- TEXTE DE LA PAGE:
Comme nous ne sommes jamais à l'abri d'une fermeture des écoles, Mme Leroux estime qu'au chapitre de l'apprentissage virtuel et de l'équipement technologique, le réseau est certes mieux préparé qu'il y a un an car le personnel, à qui elle «lève son chapeau», a vite dû s'adapter. Malgré tout, ça reste inégal d'un endroit à l'autre et il y a encore plusieurs lacunes, ajoute-t-elle.

Mme Leroux estime par ailleurs que, sous réserve d'une approbation des experts de santé publique, l'option des demi-classes en alternance sur les bancs d'école est une option intéressante dans le futur pour alléger la pression sur les parents, dépendant de l'évolution de la pandémie.

Côté pédagogie et évaluation des élèves, la professeure rappelle que l'année scolaire est atypique et qu'importe la suite des choses, il faudrait repenser certains éléments en raison du contexte exceptionnel.

- LISTE DES CONSIGNES:
**a.** Pouvez-vous recopier l'article sur l'école en temps de pandémie depuis « Comme nous ne » jusqu'à « plusieurs lacunes, ajoute-t-elle. », en rebaptisant « le réseau » en « le système scolaire » ?
**b.** Comment résumer l'article sur l'école en temps de pandémie en trois phrases ?
Les lignes qui suivent proviennent d'une autre source que ce texte.

(Éléments enregistrés)

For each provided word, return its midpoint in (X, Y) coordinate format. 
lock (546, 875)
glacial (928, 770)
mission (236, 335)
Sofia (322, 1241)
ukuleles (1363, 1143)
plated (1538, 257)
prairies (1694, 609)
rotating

- LISTE DES RÉPONSES:
**a.**
Comme nous ne sommes jamais à l'abri d'une fermeture des écoles, Mme Leroux estime qu'au chapitre de l'apprentissage virtuel et de l'équipement technologique, le système scolaire est certes mieux préparé qu'il y a un an car le personnel, à qui elle «lève son chapeau», a vite dû s'adapter. Malgré tout, ça reste inégal d'un endroit à l'autre et il y a encore plusieurs lacunes, ajoute-t-elle.

**b.** Selon Mme Leroux, le réseau est mieux préparé qu'il y a un an en matière d'apprentissage virtuel et d'équipement technologique, car le personnel a vite dû s'adapter, mais la situation reste inégale et comporte encore plusieurs lacunes. Elle juge intéressante pour le futur, sous réserve de l'approbation des experts de santé publique, l'option des demi-classes en alternance afin d'alléger la pression sur les parents. La professeure rappelle aussi que l'année scolaire est atypique et qu'il faudrait repenser certains éléments de pédagogie et d'évaluation en raison du contexte exceptionnel.